══ PROVIDED MATERIAL ══
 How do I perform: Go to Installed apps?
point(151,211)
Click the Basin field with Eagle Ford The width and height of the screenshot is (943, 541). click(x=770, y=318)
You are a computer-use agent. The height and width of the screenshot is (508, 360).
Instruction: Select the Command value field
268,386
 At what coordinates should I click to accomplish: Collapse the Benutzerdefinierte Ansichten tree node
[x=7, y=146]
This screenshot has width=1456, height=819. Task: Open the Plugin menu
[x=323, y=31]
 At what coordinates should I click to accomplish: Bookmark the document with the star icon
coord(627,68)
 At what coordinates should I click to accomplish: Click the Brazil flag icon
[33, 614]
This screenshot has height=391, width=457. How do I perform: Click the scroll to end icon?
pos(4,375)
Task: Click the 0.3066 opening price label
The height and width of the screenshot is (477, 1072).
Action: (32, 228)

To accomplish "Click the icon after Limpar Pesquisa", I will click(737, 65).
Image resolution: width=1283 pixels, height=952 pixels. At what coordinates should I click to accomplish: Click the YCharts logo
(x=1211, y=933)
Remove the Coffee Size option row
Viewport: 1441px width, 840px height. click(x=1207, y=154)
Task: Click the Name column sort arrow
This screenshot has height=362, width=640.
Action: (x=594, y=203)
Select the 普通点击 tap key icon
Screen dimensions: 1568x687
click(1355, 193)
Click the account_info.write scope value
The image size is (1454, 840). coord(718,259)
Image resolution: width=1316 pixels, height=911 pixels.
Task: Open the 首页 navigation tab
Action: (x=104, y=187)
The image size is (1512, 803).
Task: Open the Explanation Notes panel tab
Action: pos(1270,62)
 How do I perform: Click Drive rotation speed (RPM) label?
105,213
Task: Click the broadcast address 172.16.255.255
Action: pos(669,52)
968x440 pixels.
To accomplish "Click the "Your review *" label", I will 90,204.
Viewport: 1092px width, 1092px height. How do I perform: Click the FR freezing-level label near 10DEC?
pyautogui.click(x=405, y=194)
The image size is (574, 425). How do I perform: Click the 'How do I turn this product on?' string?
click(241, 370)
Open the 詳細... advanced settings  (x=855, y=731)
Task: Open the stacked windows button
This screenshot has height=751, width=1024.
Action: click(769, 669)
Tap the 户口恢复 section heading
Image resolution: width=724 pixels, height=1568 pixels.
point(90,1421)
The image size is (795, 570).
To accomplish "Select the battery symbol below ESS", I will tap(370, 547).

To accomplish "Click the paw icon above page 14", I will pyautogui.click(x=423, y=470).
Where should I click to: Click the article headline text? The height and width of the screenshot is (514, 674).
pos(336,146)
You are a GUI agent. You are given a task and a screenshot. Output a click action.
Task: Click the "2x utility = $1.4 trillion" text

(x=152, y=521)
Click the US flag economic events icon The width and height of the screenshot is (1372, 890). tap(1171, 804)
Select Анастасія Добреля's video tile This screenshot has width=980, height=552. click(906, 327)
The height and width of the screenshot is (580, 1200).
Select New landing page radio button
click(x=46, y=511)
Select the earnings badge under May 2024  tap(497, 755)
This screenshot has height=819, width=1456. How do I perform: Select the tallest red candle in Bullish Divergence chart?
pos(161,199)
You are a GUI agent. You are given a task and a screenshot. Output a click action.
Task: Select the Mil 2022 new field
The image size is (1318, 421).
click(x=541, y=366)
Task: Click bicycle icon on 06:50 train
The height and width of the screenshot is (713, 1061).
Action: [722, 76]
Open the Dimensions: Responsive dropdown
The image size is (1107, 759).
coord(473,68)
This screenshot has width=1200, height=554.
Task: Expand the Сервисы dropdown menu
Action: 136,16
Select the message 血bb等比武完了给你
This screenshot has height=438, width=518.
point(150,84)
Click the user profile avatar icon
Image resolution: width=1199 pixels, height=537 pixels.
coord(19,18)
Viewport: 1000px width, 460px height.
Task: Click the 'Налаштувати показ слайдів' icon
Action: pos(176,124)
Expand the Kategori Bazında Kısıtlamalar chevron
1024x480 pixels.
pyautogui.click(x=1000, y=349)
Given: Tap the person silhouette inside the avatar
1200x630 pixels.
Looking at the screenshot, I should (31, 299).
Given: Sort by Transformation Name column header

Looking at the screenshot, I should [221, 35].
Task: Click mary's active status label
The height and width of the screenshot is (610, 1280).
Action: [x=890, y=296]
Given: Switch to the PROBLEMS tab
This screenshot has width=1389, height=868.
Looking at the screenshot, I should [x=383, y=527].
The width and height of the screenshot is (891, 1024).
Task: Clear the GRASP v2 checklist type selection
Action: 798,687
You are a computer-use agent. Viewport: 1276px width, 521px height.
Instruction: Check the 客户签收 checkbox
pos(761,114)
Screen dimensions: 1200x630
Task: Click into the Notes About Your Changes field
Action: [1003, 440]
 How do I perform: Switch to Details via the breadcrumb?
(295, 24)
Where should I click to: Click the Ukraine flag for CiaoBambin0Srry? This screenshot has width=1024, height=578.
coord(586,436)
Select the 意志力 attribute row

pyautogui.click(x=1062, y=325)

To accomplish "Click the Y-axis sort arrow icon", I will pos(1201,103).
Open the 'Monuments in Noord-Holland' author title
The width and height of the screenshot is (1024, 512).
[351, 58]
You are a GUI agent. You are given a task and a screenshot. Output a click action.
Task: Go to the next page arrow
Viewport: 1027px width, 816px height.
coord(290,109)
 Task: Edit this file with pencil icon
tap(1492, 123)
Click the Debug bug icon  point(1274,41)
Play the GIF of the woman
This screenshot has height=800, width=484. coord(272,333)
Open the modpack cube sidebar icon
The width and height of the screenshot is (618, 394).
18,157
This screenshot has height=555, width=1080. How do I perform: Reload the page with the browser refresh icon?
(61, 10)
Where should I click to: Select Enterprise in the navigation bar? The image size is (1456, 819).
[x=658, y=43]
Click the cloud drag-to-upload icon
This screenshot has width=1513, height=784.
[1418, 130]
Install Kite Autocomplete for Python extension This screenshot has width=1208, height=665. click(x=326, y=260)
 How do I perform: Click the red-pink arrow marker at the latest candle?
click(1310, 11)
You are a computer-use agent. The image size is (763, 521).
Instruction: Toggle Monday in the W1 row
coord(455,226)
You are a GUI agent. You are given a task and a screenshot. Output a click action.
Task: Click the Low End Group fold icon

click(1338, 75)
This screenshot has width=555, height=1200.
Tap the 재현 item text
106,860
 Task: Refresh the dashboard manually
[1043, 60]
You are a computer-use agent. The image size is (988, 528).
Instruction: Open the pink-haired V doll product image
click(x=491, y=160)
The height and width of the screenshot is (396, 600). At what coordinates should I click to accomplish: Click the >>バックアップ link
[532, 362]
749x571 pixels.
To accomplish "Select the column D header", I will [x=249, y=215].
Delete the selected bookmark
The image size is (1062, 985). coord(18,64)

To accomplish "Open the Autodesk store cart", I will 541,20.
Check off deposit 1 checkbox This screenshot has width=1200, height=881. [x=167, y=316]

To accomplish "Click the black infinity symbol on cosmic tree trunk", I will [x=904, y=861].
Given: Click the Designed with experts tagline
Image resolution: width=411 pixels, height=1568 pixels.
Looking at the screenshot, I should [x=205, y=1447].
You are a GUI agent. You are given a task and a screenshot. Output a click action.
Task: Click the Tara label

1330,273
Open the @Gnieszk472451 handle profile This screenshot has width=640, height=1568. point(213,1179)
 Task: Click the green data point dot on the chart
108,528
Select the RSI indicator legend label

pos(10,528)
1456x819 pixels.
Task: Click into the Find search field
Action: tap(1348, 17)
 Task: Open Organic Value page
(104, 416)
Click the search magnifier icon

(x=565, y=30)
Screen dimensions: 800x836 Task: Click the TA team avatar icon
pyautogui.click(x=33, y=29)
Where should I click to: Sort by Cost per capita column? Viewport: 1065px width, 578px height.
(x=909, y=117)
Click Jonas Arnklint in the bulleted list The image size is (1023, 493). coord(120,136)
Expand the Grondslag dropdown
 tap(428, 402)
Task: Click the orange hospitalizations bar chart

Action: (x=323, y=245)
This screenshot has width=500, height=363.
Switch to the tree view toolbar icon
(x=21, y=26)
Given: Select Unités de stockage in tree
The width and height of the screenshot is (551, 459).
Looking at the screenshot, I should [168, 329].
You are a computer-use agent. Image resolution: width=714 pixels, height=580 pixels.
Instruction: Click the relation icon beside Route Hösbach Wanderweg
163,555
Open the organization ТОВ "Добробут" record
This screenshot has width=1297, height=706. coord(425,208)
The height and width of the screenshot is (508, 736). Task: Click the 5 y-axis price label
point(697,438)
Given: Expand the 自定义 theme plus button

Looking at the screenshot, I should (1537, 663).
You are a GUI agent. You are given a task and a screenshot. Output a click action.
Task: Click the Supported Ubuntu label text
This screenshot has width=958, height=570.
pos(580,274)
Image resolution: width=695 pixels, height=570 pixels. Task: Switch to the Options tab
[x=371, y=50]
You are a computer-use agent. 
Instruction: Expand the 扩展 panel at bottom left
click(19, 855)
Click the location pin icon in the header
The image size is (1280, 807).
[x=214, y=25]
═══
*PROBLEM DESCRIPTION*. Starting at the first line of the material above and ending at the line that contains "[x=7, y=146]", inclusive, recast those lines as a JSON list of strings, one string per line, leaving out blank lines.

*ANSWER IN FULL*.
[
  " How do I perform: Go to Installed apps?",
  "point(151,211)",
  "Click the Basin field with Eagle Ford The width and height of the screenshot is (943, 541). click(x=770, y=318)",
  "You are a computer-use agent. The height and width of the screenshot is (508, 360).",
  "Instruction: Select the Command value field",
  "268,386",
  " At what coordinates should I click to accomplish: Collapse the Benutzerdefinierte Ansichten tree node",
  "[x=7, y=146]"
]